The results of this cohort study suggest that acute renal failure remains a common complication among hospitalized patients with HIV in the HAART era. Acute renal failure in patients with HIV is associated with traditional risk factors such as diabetes, advanced age, and chronic kidney disease, as well as both acute and chronic liver disease or hepatitis coinfection. With improved survival in the HAART era, chronic kidney and liver disease have emerged as important complications in patients with HIV [6]. These data highlight the need to identify chronic kidney disease and hepatitis virus coinfection in the setting of HIV and to treat them aggressively.

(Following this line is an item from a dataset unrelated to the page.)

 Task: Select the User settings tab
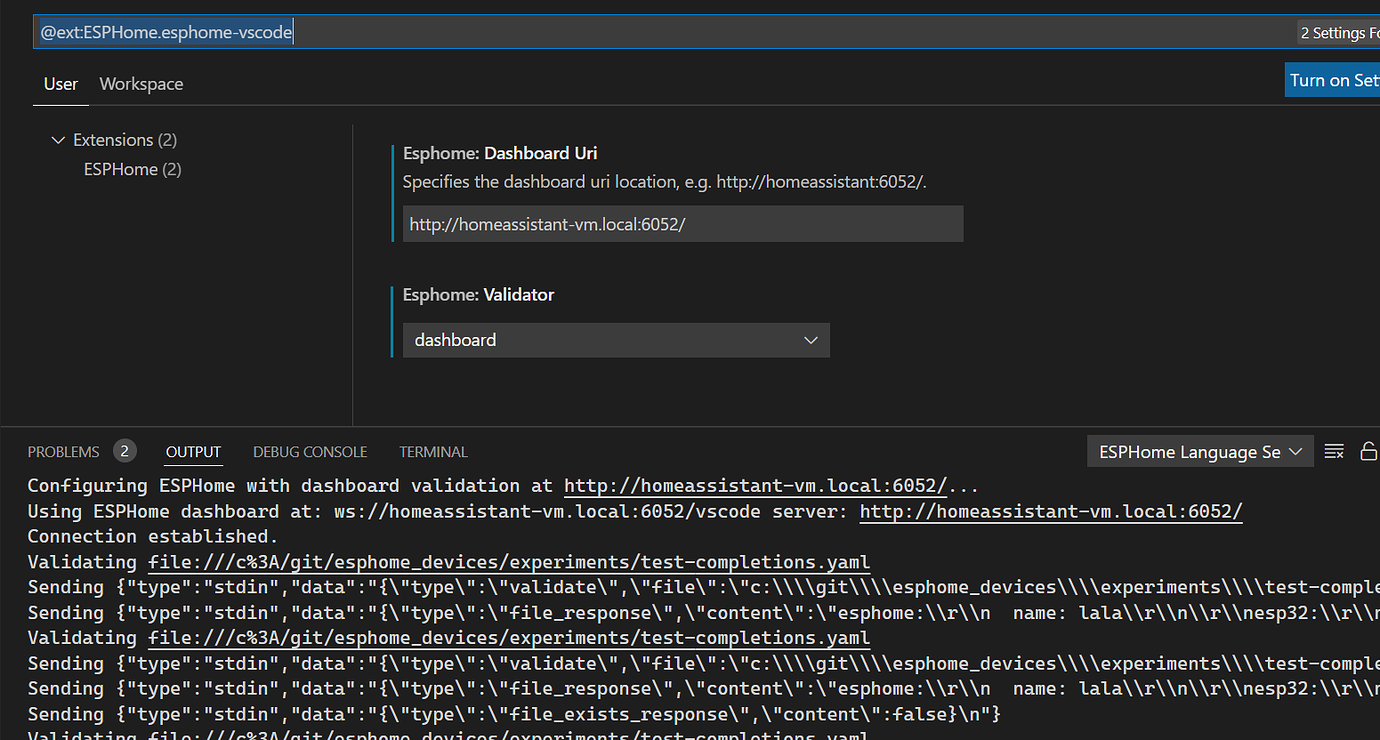(x=60, y=84)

In addition, these results suggest that acute renal failure remains a strong predictor of mortality in the HAART era. Further prospective studies are needed to determine whether acute renal failure is an independent predictor of in-hospital mortality, or a marker of more critical systemic illness. In addition, future studies should investigate the impact of HAART or specific antiretroviral agents on the incidence of acute and chronic kidney disease in patients with HIV.